Artificial Intelligence is a discipline whose foundations lie in several scientific fields and involve a variety of different technologies. In this track we consider foundations of AI in a broad perspective, aiming to provide the cornerstones of the scientific activity of the whole center and considering research along three main dimensions:
Basic research, aiming at exploring research avenues which are distinctive of AI. These include traditional topics such as: algorithm selection, computer vision, computational learning theory, computational logic, constraint solving, decision support systems, distributed AI, games, knowledge representation, machine learning, multi-agent systems, natural language processing, robotics, semantic web etc.
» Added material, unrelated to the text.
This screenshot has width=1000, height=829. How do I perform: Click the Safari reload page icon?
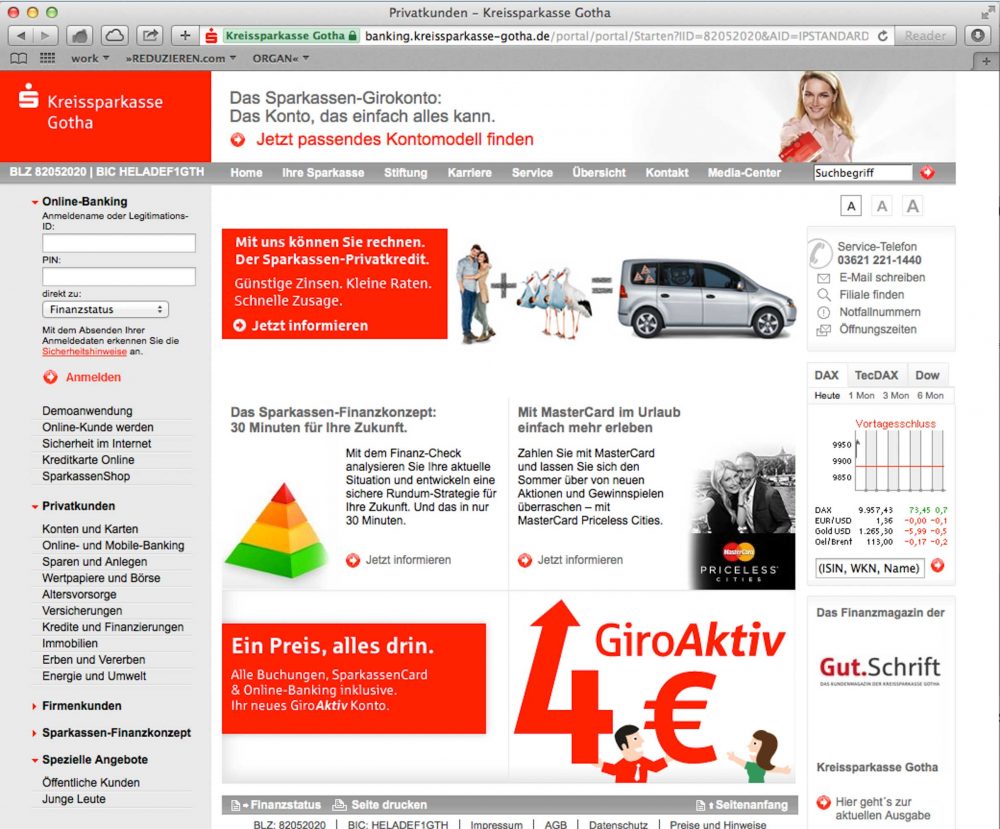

Moreover, we pay attention to emerging research areas which derive from fruitful interactions between different areas of computer science and AI such as explainable AI, integration of symbolic and sub-symbolic reasoning, differential semantics, programming languages for AI. Architectures and platforms for AI (both hardware and software) are also considered here as they provide the technological ground for efficient and effective implementation of modern AI techniques.
Interdisciplinary research aiming at promoting the cross-fertilisation between AI research and methods and perspective from cognitive sciences and philosophy, bio-engineering and neuroscience, economics, game-theory, logic, sociology, ethics, and law to develop innovative approaches and applications, to be deployed in different domains.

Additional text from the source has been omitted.